— INSTRUCTIONS TO FOLLOW —
Below are some entries; can you quote all of them exactly?

— DATA LISTING —
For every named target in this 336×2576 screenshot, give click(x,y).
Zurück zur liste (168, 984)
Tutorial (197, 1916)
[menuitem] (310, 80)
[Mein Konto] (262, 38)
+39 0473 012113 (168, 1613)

— TASK RESULT —
For every named target in this 336×2576 screenshot, give click(x,y).
Zurück zur liste (168, 984)
Tutorial (197, 1916)
[menuitem] (310, 80)
[Mein Konto] (262, 38)
+39 0473 012113 (168, 1613)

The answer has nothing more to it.